Overall, and in the face of a climate and ecological emergency, the current picture of our post-Brexit reality looks set to be a bleak one of low taxes and low regulation where the economic system takes precedent over the ecosystem.

However, there is still some time and following the Queen’s Speech on Monday we hope to see the delayed Environment Bill laid shortly.

A strong Environment Bill is imperative for protecting the environment post-Brexit and supporting delivery of the government’s landmark 25 Year Environment Plan, including their commitment to be the first generation to leave the environment in a better state than it inherited it.

To give effective protection, we desperately need the Environment Bill to deliver a strong independent watchdog with teeth and provide a firm footing for environmental principles.

If it’s to help deliver the 25 Year Environment Plan, the Bill needs to put it on a statutory footing. Alongside which we’d also like to see provision for updating the 2006 NERC Act to include a duty on all public bodies to consider and enhance the environment in their actions.

Of course, that alone won’t ensure delivery of the 25 Year Environment Plan ambitions. Our new report 25 Year Environment Plan: ambition to realisation shows that the challenge to deliver environmental recovery and leave the environment in a better state than inherited is a great and complex one. It requires action right across government and will require a plethora of bodies to deliver against it.

There are many examples of great work being undertaken by a range of different bodies, both public and across wider society. But to deliver such achievements at the scale required will require extensive collaboration to share knowledge, experience and make the most of funding streams.

Against a backdrop of national division, polarised politics and crippling uncertainty, what is desperately needed to transform the 25 Year Environment Plan from words to reality is collaboration at a national scale, increased certainty so delivery bodies can plan and work effectively and robust scrutiny so performance can be monitored. Without these fundamentals, the Plan is doomed to failure.

In our report, we make six recommendations the Government should act on to deliver their plan.

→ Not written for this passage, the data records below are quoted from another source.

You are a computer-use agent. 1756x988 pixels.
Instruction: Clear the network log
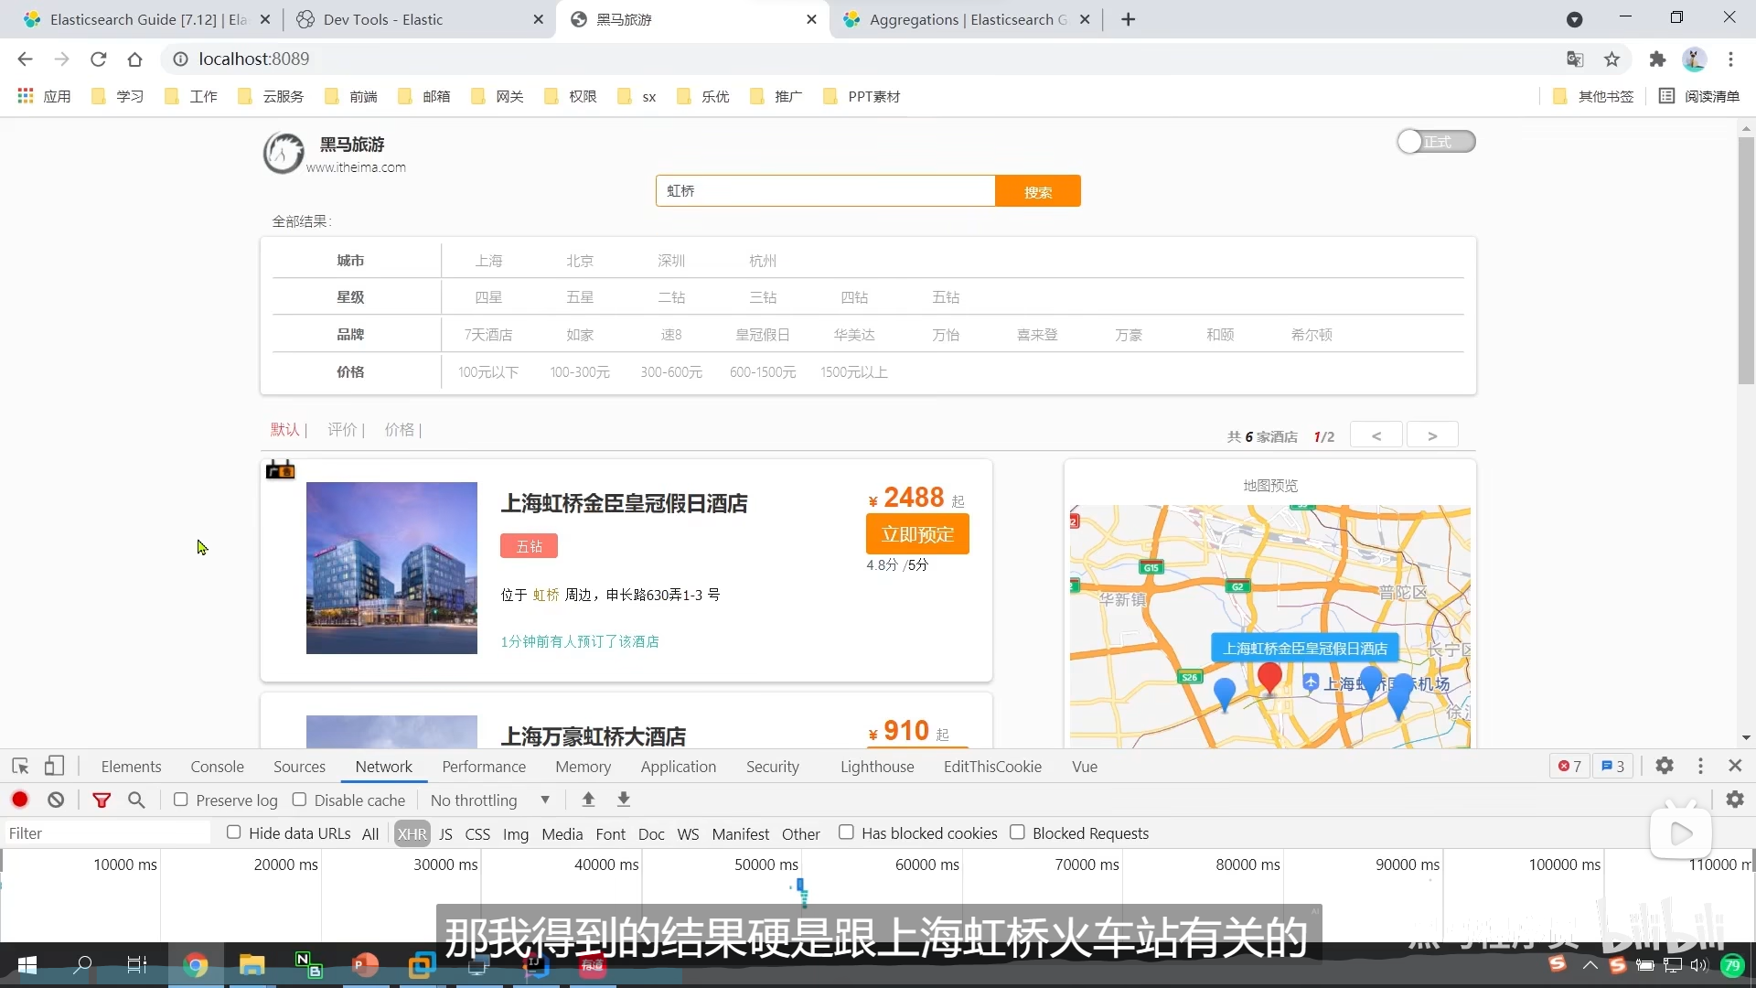(x=56, y=800)
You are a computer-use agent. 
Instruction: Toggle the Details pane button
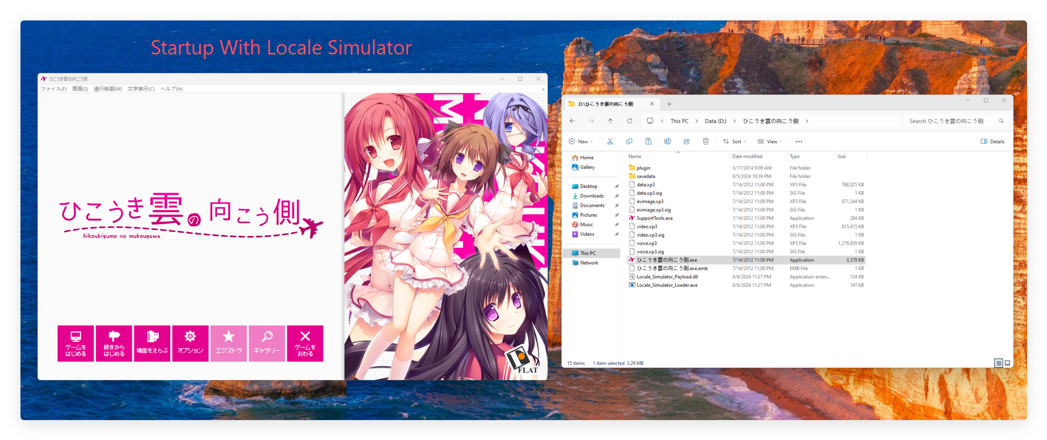pos(992,142)

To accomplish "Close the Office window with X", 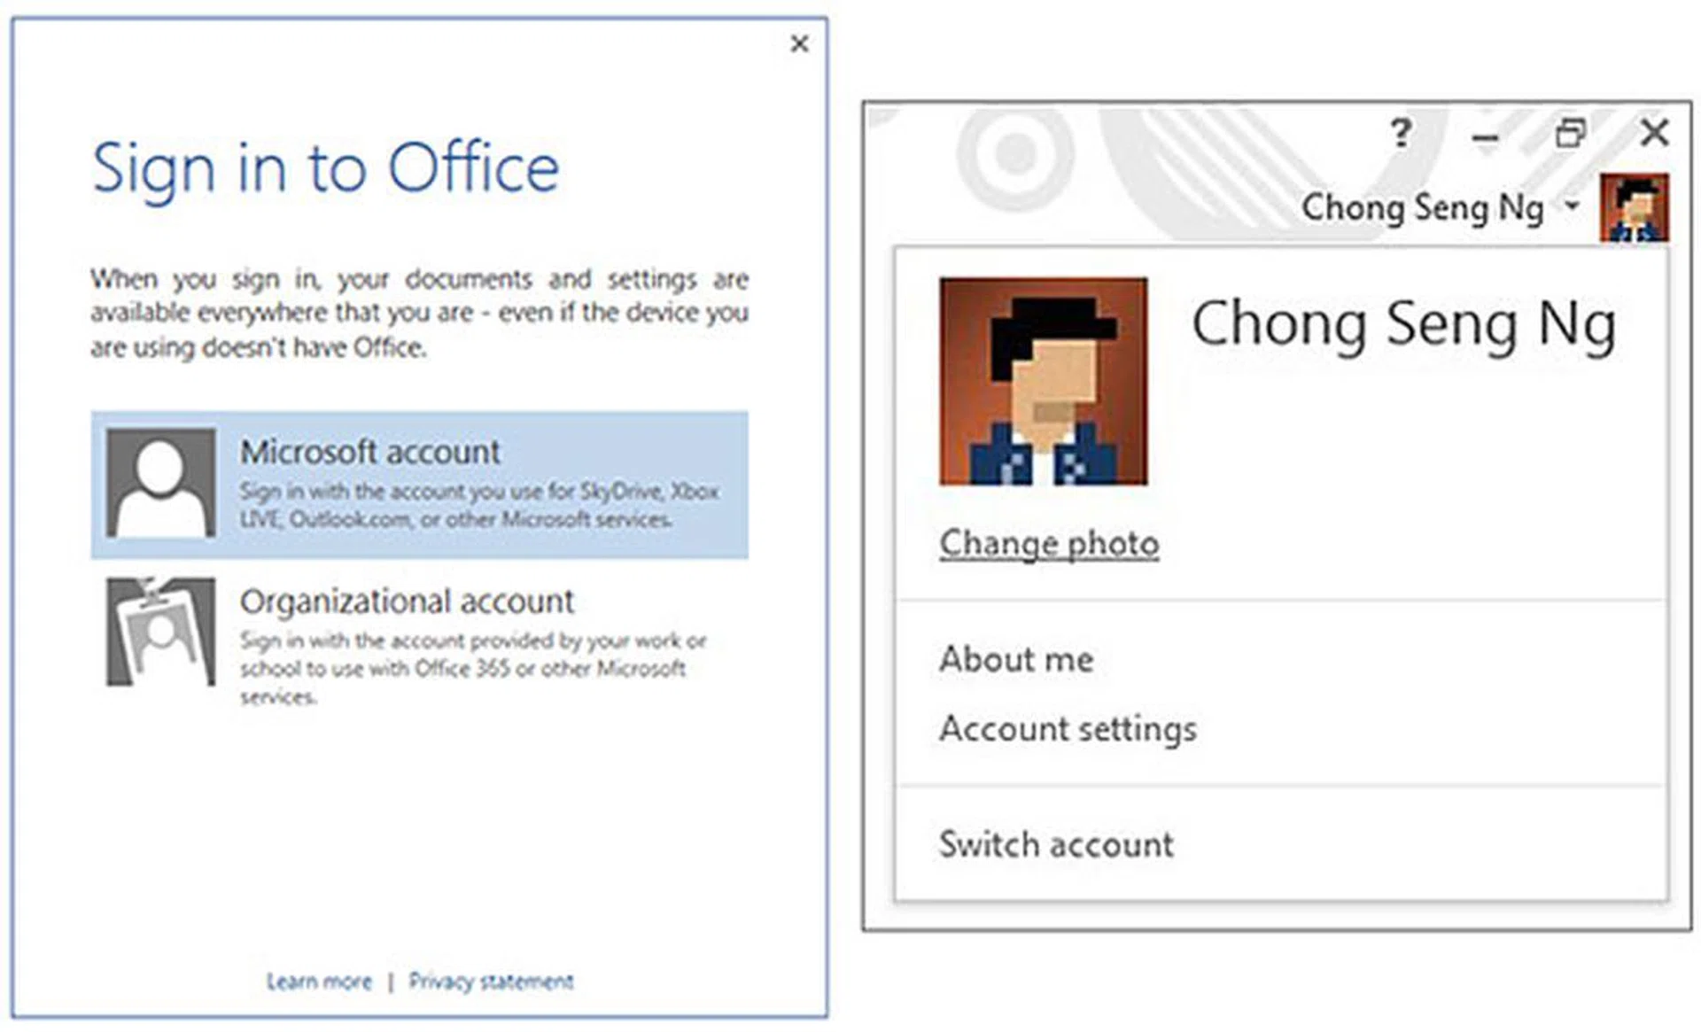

In brief, these are to:

1. Update delivery bodies objectives to reflect the plan’s priorities, underpinned by a statutory duty on public bodies to consider and enhance the environment

2. Facilitate a systems approach to delivery through improved collaboration

3. Require consistent annual reporting across all delivery bodies for better transparency

4. Support development of skills needed to take forward elements of the plan

5. Review current government funding to address issues on amount and security, and

6. Support development of innovative private funding routes.

Overall to deliver for the environment it’s crucial that we secure legal support for its protection and restoration, to reverse the shocking biodiversity declines we are witnessing and provide climate resilience. The Environment Bill must set the tone for a strong approach in what otherwise looks an uncertain future.